After making the move to MinterEllison, Kimmit, who had been an EY partner for 14 years and started her career as an auditor before taking on global management roles, was surprised by how little the profession invested in training and developing its leaders. At EY, Kimmitt had been the beneficiary of the investment the Big Four put into leadership and management development. EY sent her to study at executive leadership programs at Harvard and the Kellogg School of Management, and provided her with extensive experiential learning, mentoring and coaching.
“It wasn’t just throwing me the keys and saying, ‘here, you’re a really good accountant now run this part of our business,’ ” she said.
Kimmitt has observed that law firms are now investing more in leadership development for partners, but “it’s at a much smaller scale than what the Big Four would be doing,” she said.
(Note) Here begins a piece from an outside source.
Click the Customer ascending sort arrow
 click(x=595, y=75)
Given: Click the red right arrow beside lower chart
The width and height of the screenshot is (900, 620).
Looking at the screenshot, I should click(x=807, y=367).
Firms need to recognize that the skills that make a partner an eminent lawyer are not the same as those that make a great leader of the business and someone who can drive transformation, she says.
“The message we’re trying to deliver internally at MinterEllison is that when our partners show up to their clients as lawyers, we have all of those skills and attributes that make people truly great lawyers,” she said. “But we at times need them to take off their hat as a lawyer and put on their hat as an owner and partner in the business.”
She added that lawyers need to engage more in conversations around the management, operations and future of the firm.
“We need them to bring a different set of skills to engage in some of those conversations. And most of these are learned skills,” she said.
Kimmitt says MinterEllison’s partners no longer debate whether the firm should be more like a consulting firm.
“The law firm is our DNA, and for as long as I’m in the chair the law firm will continue to be the central tenet of who we are,” she said.
The firm is aiming for double-digit compound annual revenue growth through 2025 and will focus on seven key industries: energy and resources; healthcare and aging; financial services; education; infrastructure; real estate; and government and the public sector.
But it will also be “redefining the boundaries” of what it means to be a law firm as moves toward its 2025 goals. And it will expand its consulting services in related offerings. Among those it will offer are designing and advising on IT procurement beyond their legal and compliance aspects; offering risk consulting along with its regulatory legal practice; and providing infrastructure project management services.
It has put a 30% cap on the amount of non-legal revenue the firm will earn.
And amid the COVID-19 crisis, Kimmitt says garnering so much trust has paid off both for the firm and its clients. In fact, since the pandemic began to spread, many have sought advice from the firm that goes beyond the virus’s legal implications.
“That position of trust does create opportunities for law firms to really step up and live up to that trust,” she said. ”It creates opportunities to build much deeper and much more enduring relationships with clients.”